Data lines ▸
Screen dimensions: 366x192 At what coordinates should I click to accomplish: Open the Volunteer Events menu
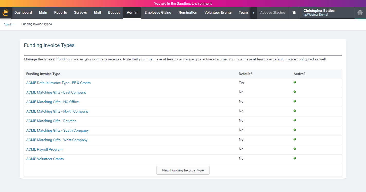click(x=218, y=12)
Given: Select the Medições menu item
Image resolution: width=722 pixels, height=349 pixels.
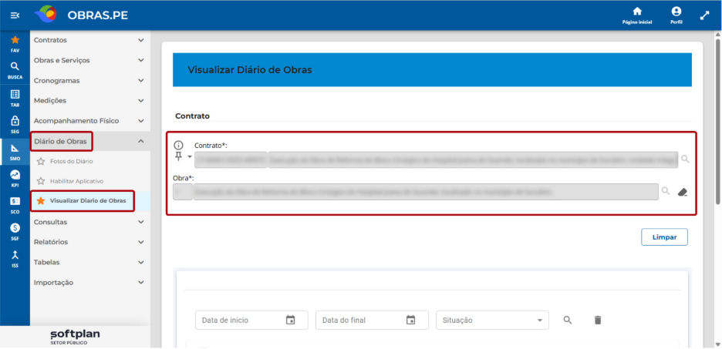Looking at the screenshot, I should [89, 100].
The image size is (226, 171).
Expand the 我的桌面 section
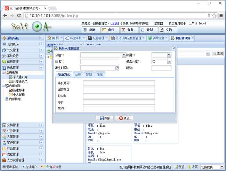click(41, 44)

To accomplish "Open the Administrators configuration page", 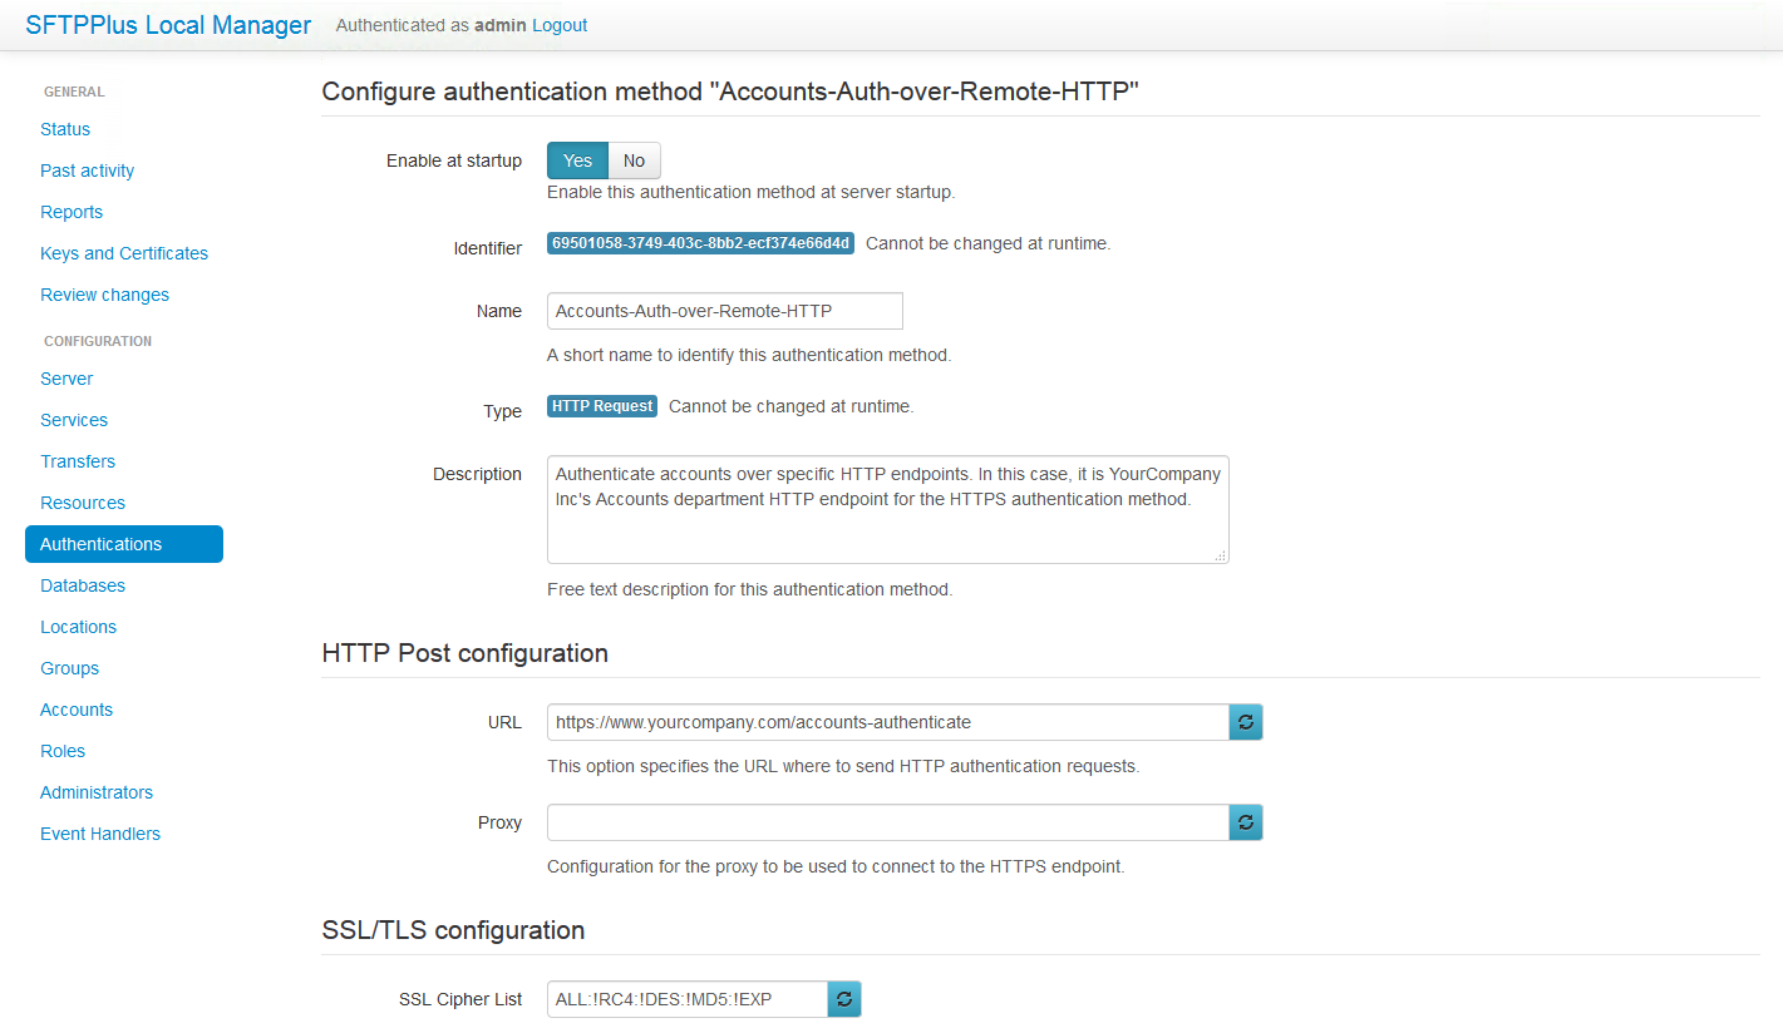I will 96,793.
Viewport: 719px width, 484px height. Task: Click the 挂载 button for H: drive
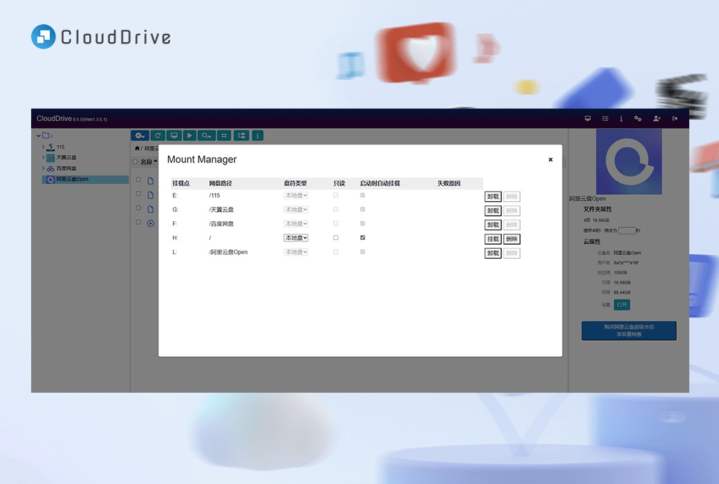[x=493, y=239]
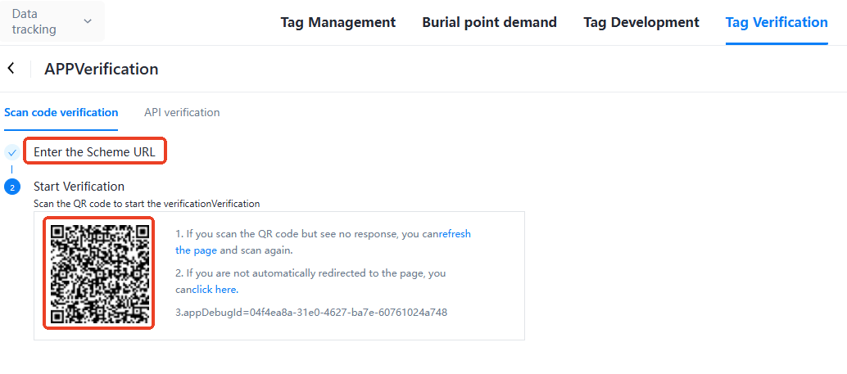Viewport: 847px width, 374px height.
Task: Click the step 1 completed checkmark icon
Action: click(x=11, y=152)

Task goal ▸ Give everything from the start of the records down to the line containing "click(41, 44)", both ends included, as a JSON list of strings with one string per line and blank lines left out. Leave the pictures out of the answer.

Written response ▸
[
  "Screen dimensions: 366x192 At what coordinates should I click to accomplish: Open the Volunteer Events menu",
  "click(x=218, y=12)",
  "Given: Select the Medições menu item",
  "Image resolution: width=722 pixels, height=349 pixels.",
  "Looking at the screenshot, I should [89, 100].",
  "The image size is (226, 171).",
  "Expand the 我的桌面 section",
  "click(41, 44)"
]